The objective of Supermajority Rules as a Constitutional Solution(1) is a laudable one: eschewing the court-centrism of most legal scholarship, Professors McGinnis and Rappaport emphasize the role of procedures in improving legislative outcomes and enhancing the quality of congressional deliberation.(2) This perspective is not a new one for these authors. Both have written extensively on supermajority voting rules in Congress,(3) and Professor Rappaport has studied other political procedures that implicate structural constitutional issues.(4) Although their conclusions in Supermajority Rules are incomplete because they neither examine supermajority requirements that have operated for years to shape congressional deliberation nor assess the mechanics of the modern budget process, their approach is one that other scholars would do well to consider. The work of courts--the traditional focus of legal scholarship and teaching--is only a small part of the work of modern lawyers. The issues addressed by legal scholarship must expand to account for this shift.(5)

Professors McGinnis and Rappaport identify several questions relevant to an institutional analysis that appropriately recognizes the role that all branches of the federal government play in furthering constitutional and policy norms.(6) First, given the strengths and weaknesses of the various institutions, which one is better situated to vindicate particular constitutional values or to construct solutions to specific policy problems? The authors argue convincingly that certain "political" decisions, such as those concerning the nation's fiscal policies, are ill-suited for judicial resolution and ought to be left primarily with the democratically accountable branches.(7) Enhanced procedures may be required, however, to ensure that the legislative and executive branches act consistently with constitutional principles in the absence of aggressive judicial enforcement.

Second, can particular structures of decisionmaking work to ameliorate deliberative failures that we observe in legislatures? The authors identify several problems affecting congressional budget process that can be addressed through procedural reforms. First, the influence of interest groups can lead to legislation benefitting a small part of society at great expense to the diffuse mass of taxpayers who pay for the subsidy.(8) Legislators facilitate such rent-seeking because they can capture some of the rents; lawmakers know that their other constituents are unlikely to discover the existence or magnitude of such deals.(9) At the least, this kind of interest group activity skews the distribution of public resources away from the public interest. Policymakers can work to devise procedures that either reduce interest group influence, or, more realistically, harness interest group activity to produce more public-regarding outcomes.(10)

The authors further contend that multi-member bodies are often subject to collective action problems.(11) For example, the budget context is plagued by a prisoners' dilemma. In short, members of Congress who individually think that "the public interest is best served by reduced federal spending" also realize that "most of their colleagues will not resist the temptation to spend."(12) Indeed, it would not be rational for the individual members to resist such a temptation: "The cost of government programs is spread among millions of taxpayers, while the benefits of federal spending can be concentrated on a few who will reward their benefactors."(13) Even if voters choose to use elections as the appropriate mechanism to solve this problem, these "voters are likely to hold all members responsible for increased taxes or a higher deficit--not just the big spenders."(14) Procedural frameworks can provide coordination to solve this dilemma.

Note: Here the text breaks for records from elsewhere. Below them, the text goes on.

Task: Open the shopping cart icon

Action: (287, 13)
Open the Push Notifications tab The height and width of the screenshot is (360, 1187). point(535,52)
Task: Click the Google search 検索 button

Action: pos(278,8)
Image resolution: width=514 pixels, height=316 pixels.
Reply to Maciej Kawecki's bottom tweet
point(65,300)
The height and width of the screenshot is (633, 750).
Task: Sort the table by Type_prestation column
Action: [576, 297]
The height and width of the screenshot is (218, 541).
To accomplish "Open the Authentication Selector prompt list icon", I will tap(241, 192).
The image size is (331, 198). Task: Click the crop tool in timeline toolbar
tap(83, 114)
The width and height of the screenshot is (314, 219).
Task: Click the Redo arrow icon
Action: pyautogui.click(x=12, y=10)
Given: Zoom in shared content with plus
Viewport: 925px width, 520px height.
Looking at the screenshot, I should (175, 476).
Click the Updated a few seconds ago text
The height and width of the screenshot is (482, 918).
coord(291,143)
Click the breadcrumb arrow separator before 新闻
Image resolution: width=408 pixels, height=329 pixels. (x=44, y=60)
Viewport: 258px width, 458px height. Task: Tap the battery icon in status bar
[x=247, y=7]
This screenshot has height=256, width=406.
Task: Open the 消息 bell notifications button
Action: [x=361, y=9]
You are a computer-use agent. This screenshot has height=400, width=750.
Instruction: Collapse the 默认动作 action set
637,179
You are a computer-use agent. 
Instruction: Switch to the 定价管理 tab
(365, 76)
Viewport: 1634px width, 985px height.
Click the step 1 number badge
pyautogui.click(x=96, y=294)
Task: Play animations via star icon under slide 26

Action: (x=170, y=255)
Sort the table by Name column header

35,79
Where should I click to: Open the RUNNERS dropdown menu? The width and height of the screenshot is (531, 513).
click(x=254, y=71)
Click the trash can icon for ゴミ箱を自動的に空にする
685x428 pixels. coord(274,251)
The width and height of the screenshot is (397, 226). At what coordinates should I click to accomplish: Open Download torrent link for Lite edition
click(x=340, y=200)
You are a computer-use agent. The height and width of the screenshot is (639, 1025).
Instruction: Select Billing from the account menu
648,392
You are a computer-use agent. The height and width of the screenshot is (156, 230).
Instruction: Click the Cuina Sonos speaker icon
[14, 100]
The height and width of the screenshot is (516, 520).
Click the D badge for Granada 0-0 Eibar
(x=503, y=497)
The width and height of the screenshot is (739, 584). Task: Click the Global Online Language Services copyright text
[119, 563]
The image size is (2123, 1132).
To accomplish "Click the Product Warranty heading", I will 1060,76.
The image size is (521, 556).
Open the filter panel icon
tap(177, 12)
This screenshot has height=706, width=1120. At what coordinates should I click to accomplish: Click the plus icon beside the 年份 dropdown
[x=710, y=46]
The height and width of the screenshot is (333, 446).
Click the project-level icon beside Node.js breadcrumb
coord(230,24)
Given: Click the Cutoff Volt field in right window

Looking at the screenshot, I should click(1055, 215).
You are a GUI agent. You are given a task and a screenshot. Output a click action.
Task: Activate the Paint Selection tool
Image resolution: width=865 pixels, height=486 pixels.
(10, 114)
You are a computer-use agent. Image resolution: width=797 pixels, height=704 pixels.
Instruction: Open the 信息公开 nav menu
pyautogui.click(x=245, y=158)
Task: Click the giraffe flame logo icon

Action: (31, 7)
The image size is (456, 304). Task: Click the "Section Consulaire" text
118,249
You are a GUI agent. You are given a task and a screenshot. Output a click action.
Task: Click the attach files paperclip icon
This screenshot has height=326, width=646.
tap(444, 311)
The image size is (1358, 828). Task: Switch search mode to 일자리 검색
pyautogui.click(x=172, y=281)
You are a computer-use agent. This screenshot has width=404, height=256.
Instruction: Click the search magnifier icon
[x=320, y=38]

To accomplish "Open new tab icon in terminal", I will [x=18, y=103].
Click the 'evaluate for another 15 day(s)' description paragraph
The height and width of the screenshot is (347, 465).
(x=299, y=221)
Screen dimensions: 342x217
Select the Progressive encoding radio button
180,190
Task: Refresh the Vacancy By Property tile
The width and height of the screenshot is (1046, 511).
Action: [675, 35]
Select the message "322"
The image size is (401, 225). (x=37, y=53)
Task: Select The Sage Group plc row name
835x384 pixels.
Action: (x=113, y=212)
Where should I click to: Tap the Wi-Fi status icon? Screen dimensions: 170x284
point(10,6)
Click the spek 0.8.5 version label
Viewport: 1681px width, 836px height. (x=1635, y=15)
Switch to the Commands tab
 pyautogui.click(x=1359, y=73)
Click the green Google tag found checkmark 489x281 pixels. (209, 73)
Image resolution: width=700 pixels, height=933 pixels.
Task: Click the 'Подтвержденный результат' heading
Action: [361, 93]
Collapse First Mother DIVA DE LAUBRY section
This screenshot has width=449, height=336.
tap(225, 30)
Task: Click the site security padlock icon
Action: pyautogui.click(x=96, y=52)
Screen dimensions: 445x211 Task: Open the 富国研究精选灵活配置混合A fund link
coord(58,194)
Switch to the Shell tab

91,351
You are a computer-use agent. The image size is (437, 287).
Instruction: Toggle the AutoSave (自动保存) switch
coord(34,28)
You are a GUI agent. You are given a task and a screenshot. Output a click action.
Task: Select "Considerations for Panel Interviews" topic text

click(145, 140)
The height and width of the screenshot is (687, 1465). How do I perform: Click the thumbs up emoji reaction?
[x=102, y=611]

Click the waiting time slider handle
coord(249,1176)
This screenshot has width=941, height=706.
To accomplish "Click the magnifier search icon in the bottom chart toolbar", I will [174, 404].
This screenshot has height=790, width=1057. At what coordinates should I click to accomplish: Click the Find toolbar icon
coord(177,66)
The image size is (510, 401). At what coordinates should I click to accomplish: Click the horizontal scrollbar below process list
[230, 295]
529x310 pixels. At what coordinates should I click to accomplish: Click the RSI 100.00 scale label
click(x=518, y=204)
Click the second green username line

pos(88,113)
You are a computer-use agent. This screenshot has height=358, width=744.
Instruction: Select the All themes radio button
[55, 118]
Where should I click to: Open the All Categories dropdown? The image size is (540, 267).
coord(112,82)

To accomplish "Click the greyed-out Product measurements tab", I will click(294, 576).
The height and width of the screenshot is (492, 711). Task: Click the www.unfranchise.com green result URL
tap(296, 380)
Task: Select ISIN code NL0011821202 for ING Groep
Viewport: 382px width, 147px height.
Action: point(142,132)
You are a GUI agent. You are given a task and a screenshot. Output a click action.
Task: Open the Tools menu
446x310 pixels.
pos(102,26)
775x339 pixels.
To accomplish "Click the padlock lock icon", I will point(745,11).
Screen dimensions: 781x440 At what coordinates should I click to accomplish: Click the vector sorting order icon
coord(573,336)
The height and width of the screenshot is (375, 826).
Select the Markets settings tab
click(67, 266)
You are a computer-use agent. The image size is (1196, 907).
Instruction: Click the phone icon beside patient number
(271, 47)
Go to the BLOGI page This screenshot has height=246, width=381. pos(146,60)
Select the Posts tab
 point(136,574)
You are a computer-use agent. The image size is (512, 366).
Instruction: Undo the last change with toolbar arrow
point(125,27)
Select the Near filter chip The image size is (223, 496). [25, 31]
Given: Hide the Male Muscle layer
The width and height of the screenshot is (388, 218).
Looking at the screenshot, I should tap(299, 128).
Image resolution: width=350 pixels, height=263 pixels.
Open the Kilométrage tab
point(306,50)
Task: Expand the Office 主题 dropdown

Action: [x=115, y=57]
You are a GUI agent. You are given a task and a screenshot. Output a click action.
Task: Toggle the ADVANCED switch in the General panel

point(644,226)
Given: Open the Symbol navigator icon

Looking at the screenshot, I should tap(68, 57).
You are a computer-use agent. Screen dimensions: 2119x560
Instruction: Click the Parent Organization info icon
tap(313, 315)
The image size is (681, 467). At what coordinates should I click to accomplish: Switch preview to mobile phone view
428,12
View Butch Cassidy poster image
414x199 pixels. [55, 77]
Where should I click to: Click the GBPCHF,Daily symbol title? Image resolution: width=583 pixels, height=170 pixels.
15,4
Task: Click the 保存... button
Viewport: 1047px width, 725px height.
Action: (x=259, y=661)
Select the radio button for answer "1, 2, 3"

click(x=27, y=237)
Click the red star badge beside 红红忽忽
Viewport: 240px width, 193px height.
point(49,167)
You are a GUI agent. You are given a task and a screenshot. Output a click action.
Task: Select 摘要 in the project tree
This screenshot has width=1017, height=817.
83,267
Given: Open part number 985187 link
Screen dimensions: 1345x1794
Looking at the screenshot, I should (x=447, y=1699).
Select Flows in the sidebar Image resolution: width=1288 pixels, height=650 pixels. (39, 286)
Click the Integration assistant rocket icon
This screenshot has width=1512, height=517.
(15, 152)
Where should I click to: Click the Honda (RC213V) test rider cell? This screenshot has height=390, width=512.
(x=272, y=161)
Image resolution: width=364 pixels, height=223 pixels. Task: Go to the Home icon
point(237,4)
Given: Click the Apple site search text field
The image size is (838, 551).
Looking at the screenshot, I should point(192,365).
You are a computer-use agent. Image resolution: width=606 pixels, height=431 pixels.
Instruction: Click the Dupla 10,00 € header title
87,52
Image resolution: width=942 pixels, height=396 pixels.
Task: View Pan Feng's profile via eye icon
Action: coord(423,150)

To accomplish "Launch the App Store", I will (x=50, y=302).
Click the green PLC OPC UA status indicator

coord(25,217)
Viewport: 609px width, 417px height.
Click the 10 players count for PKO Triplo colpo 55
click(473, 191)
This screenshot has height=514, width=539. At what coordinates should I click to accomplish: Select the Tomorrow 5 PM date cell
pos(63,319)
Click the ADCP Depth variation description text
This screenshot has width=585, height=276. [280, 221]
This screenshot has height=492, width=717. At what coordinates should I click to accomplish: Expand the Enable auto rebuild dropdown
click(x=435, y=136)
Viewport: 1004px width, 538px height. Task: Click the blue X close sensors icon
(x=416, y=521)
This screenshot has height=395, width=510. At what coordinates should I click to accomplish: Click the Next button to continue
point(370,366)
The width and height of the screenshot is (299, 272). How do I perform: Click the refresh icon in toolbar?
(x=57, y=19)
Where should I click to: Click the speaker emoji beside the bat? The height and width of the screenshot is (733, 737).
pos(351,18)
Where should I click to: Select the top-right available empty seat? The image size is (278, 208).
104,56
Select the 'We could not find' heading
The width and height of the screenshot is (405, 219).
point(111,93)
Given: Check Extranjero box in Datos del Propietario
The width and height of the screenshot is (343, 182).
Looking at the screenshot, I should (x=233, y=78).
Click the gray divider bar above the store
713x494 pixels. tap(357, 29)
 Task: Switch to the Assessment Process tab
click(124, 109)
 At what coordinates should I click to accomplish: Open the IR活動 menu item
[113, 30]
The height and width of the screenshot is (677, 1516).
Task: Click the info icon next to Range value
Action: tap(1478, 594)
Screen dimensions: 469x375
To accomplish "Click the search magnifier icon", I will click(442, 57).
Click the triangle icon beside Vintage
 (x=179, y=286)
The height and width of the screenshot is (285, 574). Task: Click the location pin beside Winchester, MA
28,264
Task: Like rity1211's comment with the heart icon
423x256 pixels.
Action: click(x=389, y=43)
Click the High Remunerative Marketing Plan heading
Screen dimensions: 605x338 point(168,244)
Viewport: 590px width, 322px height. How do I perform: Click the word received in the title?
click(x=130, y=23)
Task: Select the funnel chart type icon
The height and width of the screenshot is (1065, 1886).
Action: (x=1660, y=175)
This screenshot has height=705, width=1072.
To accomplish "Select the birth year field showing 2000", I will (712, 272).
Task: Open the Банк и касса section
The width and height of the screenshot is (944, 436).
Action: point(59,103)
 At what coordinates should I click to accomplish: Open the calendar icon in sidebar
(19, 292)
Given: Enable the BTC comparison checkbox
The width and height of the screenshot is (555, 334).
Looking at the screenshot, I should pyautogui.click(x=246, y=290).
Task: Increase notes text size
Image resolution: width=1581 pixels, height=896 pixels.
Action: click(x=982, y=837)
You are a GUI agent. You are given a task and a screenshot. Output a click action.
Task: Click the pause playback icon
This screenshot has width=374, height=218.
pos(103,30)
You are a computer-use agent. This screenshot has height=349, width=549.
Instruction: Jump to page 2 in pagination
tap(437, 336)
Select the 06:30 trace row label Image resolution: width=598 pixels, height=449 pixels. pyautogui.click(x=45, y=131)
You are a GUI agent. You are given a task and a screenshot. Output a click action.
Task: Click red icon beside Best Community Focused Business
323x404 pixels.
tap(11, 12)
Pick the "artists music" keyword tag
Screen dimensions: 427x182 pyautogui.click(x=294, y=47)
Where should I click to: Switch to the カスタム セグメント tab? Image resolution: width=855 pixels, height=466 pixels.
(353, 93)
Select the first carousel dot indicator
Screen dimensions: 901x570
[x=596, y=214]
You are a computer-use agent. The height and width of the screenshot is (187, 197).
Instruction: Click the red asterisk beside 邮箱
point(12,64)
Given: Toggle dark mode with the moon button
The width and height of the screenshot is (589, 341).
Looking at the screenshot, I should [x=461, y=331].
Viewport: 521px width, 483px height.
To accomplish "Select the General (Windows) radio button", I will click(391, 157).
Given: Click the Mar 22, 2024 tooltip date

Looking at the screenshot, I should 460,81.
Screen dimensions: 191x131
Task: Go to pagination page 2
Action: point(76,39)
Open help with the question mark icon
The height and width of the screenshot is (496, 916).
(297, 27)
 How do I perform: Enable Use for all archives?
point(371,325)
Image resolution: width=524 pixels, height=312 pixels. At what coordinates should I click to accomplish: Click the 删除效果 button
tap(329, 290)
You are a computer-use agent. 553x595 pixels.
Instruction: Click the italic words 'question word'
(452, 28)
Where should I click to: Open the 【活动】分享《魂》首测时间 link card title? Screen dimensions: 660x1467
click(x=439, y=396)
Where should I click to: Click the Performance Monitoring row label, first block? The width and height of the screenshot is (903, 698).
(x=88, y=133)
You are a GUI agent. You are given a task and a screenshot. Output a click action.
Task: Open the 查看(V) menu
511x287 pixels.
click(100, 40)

Another way to frame this problem is as one of competing priorities. Lawmakers and constituents have preferences concerning the size of the federal budget, the method of financing government programs, and the larger objectives of the government. They may consistently undermine those objectives, however, when they make micro-level decisions about particular programs. Procedural frameworks work as precommitment devices to make it more difficult for lawmakers to defect from their primary preferences to satisfy conflicting subsidiary ones.(15)

Finally, procedures can provide legislators an opportunity to deliberate important constitutional and policy issues in a way that is transparent to the electorate. For example, procedures requiring congressional entities to produce particular information before floor debate may highlight issues that lawmakers would otherwise overlook.(16) Of course, procedures cannot guarantee that deliberation will occur, or that the delay they produce will be used solely to improve public discourse rather than to block legislation for other reasons. Procedures may operate to emphasize particular issues and decisions for the electorate, however, and the discussion such procedures spark may lead to policies that are more consistent with public values and priorities.(17)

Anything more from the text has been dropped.